Lay out as a numbered list, with blank lines left out, the part of the listing that opens with the line containing "Where should I click to: Click the Car" and closes with the line containing "Follow Tailwind CSS".
----
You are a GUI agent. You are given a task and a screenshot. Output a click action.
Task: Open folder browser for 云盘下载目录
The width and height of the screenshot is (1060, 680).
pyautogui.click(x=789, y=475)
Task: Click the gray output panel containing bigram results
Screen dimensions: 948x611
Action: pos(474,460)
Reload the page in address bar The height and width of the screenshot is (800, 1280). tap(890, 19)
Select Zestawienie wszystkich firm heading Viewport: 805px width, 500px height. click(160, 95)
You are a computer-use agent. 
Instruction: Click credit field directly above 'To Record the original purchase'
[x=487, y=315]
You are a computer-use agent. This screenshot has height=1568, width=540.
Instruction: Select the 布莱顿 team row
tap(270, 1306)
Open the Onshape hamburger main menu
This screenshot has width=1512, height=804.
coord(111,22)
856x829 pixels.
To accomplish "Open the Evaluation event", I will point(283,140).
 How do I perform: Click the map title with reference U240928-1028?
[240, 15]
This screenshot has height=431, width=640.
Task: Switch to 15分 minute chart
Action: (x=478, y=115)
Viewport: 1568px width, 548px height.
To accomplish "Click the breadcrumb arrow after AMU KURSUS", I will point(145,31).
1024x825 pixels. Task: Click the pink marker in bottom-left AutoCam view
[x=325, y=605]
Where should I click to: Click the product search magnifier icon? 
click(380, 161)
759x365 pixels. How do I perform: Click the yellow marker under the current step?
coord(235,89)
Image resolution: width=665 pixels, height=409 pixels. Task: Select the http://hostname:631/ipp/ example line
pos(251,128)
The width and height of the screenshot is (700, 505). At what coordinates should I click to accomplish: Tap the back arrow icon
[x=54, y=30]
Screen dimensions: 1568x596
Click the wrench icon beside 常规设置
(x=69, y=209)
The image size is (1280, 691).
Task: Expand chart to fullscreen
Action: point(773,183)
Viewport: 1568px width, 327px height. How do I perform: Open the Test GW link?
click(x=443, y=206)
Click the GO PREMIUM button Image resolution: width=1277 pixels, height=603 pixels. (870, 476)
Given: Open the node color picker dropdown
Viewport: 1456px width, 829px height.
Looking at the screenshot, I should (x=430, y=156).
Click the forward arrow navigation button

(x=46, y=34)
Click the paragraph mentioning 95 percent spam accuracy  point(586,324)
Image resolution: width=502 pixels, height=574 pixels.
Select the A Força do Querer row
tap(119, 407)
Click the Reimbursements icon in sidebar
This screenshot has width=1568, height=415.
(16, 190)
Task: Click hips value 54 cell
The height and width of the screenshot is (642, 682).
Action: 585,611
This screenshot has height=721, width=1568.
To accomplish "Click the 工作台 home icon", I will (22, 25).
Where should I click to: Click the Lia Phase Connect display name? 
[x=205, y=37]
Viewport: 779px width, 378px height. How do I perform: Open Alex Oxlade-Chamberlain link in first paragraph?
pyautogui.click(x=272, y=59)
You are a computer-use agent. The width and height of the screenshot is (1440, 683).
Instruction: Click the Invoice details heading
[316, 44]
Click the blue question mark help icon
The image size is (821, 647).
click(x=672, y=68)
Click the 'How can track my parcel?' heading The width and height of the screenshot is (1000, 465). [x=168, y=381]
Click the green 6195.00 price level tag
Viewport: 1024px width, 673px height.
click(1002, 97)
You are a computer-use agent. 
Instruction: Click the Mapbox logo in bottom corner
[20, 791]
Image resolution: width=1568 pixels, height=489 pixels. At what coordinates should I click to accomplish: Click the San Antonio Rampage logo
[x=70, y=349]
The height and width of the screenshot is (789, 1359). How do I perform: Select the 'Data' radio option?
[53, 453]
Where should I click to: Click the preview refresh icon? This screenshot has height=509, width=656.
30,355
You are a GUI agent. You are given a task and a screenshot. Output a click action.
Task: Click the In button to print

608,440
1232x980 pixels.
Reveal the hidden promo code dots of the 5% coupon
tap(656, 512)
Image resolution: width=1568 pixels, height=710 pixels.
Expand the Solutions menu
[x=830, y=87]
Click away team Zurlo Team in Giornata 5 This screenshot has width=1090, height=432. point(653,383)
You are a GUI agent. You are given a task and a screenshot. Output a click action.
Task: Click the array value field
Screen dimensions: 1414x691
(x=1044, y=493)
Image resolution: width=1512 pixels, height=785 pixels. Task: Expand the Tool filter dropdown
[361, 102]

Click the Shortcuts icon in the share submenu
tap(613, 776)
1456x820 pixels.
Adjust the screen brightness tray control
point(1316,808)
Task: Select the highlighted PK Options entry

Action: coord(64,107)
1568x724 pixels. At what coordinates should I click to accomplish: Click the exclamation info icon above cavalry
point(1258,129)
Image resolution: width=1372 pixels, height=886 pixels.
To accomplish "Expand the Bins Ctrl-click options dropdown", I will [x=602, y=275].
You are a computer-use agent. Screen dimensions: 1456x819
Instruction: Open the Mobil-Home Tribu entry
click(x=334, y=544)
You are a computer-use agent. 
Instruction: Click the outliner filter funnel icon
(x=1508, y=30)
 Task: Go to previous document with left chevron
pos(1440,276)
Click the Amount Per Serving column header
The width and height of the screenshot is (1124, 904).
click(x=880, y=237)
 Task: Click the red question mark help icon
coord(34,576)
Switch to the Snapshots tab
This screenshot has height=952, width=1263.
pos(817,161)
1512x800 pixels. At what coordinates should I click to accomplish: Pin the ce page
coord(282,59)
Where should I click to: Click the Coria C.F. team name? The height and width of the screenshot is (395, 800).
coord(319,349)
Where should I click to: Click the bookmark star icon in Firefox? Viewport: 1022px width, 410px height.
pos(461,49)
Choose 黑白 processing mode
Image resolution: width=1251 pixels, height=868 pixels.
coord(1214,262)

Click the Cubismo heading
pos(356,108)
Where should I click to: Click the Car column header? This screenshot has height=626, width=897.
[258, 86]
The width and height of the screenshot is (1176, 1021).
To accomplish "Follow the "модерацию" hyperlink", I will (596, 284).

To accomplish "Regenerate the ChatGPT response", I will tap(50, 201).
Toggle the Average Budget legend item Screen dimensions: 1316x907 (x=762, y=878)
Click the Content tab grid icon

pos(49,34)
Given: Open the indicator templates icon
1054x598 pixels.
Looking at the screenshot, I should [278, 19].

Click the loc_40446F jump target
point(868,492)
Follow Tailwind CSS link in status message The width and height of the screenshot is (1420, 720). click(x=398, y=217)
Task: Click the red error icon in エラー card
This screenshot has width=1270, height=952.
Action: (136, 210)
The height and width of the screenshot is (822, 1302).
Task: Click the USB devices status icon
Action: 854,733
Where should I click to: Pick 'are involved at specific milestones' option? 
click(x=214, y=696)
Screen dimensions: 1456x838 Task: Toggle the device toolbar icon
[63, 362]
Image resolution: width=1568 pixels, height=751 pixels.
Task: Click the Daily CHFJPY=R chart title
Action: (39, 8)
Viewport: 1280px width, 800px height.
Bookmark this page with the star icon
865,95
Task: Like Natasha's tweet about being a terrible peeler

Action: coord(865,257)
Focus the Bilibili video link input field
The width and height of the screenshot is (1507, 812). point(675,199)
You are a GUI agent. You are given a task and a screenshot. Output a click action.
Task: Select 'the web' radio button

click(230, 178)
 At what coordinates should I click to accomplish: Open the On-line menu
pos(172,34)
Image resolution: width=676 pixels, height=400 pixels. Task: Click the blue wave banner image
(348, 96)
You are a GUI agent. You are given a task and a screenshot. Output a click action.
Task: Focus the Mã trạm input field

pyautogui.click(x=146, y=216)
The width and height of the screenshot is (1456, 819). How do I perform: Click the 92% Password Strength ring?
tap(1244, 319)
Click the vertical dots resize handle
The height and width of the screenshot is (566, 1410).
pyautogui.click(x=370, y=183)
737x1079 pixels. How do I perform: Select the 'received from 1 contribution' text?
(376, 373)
----
RESULT FOR THIS EXERCISE =
1. Where should I click to: Click the Car column header? This screenshot has height=626, width=897.
2. [258, 86]
3. The width and height of the screenshot is (1176, 1021).
4. To accomplish "Follow the "модерацию" hyperlink", I will (596, 284).
5. To accomplish "Regenerate the ChatGPT response", I will tap(50, 201).
6. Toggle the Average Budget legend item Screen dimensions: 1316x907 (x=762, y=878)
7. Click the Content tab grid icon
8. pos(49,34)
9. Given: Open the indicator templates icon
10. 1054x598 pixels.
11. Looking at the screenshot, I should [278, 19].
12. Click the loc_40446F jump target
13. point(868,492)
14. Follow Tailwind CSS link in status message The width and height of the screenshot is (1420, 720). click(x=398, y=217)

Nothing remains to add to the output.